[[ Text passage open ]]

Not sure this will work in your general case, but you can do:
data1 <- data.frame(ProductCode=c(1,1,1,2,2,3),
region=c(rep('A', 3), rep('B', 2),'C'))
data2 <- data.frame(ProductCode=c(1,1,1,2,2,3),
Period=c("promo1","promo2","promo3","promo2","promo3","promo1"),
promosales=c(15,12,7,18,20,2))
library(dplyr)
library(tidyr)
data1 %>%
distinct() %>%
inner_join(data2, by = 'ProductCode') %>%
group_by(ProductCode) %>%
mutate(rownr = paste0('Promo', row_number(), '_sales')) %>%
select(-Period) %>%
spread(rownr, promosales, fill = 0)
#> # A tibble: 3 x 5
#> # Groups: ProductCode [3]
#> ProductCode region Promo1_sales Promo2_sales Promo3_sales
#> <dbl> <fct> <dbl> <dbl> <dbl>
#> 1 1 A 15 12 7
#> 2 2 B 18 20 0
#> 3 3 C 2 0 0
A better approach would be simpler:
data1 %>%
distinct() %>%
inner_join(data2, by = 'ProductCode') %>%
group_by(ProductCode) %>%
spread(Period, promosales, fill = 0)
#> # A tibble: 3 x 5
#> # Groups: ProductCode [3]
#> ProductCode region promo1 promo2 promo3
#> <dbl> <fct> <dbl> <dbl> <dbl>
#> 1 1 A 15 12 7
#> 2 2 B 0 18 20
#> 3 3 C 2 0 0
Created on 2018-05-23 by the reprex package (v0.2.0).

[[ Text passage closed ]]
[[ Data provided open ]]

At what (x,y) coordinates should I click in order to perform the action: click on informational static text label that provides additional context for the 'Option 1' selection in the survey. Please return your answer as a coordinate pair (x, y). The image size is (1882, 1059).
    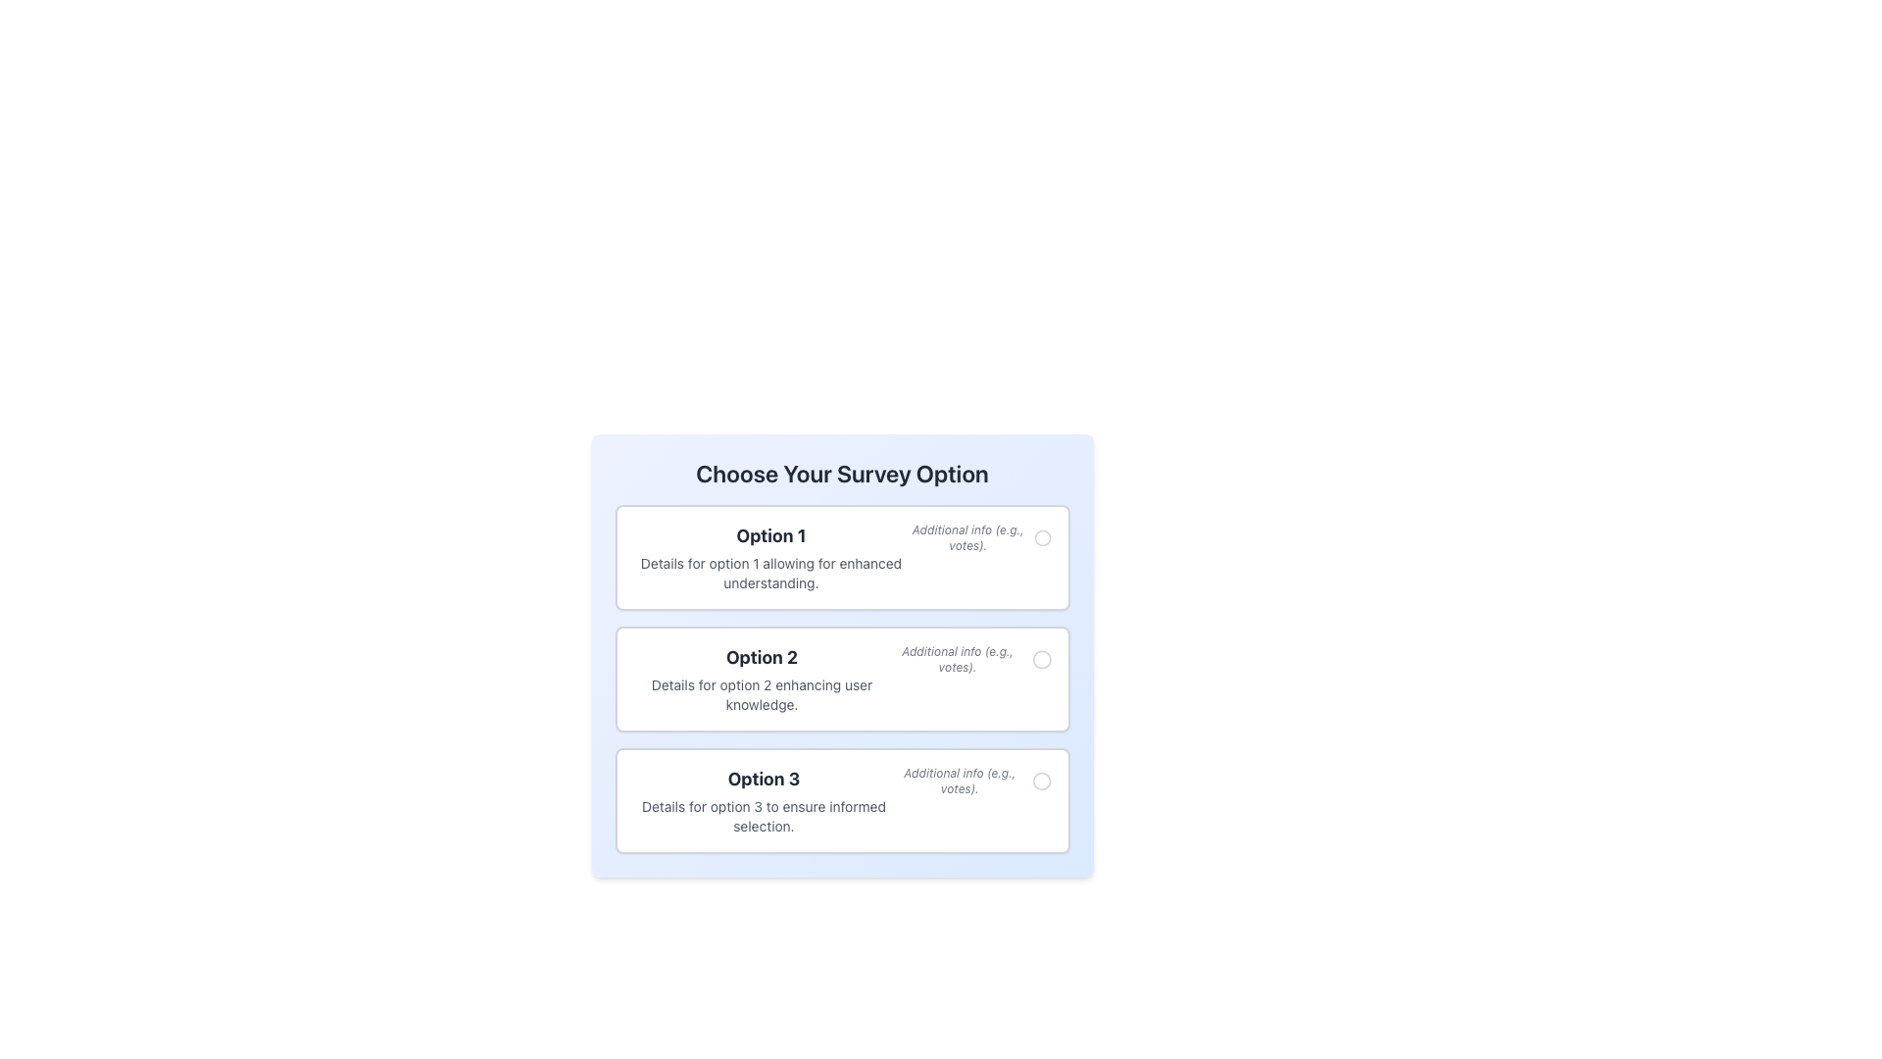
    Looking at the image, I should click on (967, 537).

[[ Data provided closed ]]

What to do: Return the entire text about reshaping promotion sales data with dplyr and tidyr, copied word for word and character for character.

Expected output:
Not sure this will work in your general case, but you can do:
data1 <- data.frame(ProductCode=c(1,1,1,2,2,3),
region=c(rep('A', 3), rep('B', 2),'C'))
data2 <- data.frame(ProductCode=c(1,1,1,2,2,3),
Period=c("promo1","promo2","promo3","promo2","promo3","promo1"),
promosales=c(15,12,7,18,20,2))
library(dplyr)
library(tidyr)
data1 %>%
distinct() %>%
inner_join(data2, by = 'ProductCode') %>%
group_by(ProductCode) %>%
mutate(rownr = paste0('Promo', row_number(), '_sales')) %>%
select(-Period) %>%
spread(rownr, promosales, fill = 0)
#> # A tibble: 3 x 5
#> # Groups: ProductCode [3]
#> ProductCode region Promo1_sales Promo2_sales Promo3_sales
#> <dbl> <fct> <dbl> <dbl> <dbl>
#> 1 1 A 15 12 7
#> 2 2 B 18 20 0
#> 3 3 C 2 0 0
A better approach would be simpler:
data1 %>%
distinct() %>%
inner_join(data2, by = 'ProductCode') %>%
group_by(ProductCode) %>%
spread(Period, promosales, fill = 0)
#> # A tibble: 3 x 5
#> # Groups: ProductCode [3]
#> ProductCode region promo1 promo2 promo3
#> <dbl> <fct> <dbl> <dbl> <dbl>
#> 1 1 A 15 12 7
#> 2 2 B 0 18 20
#> 3 3 C 2 0 0
Created on 2018-05-23 by the reprex package (v0.2.0).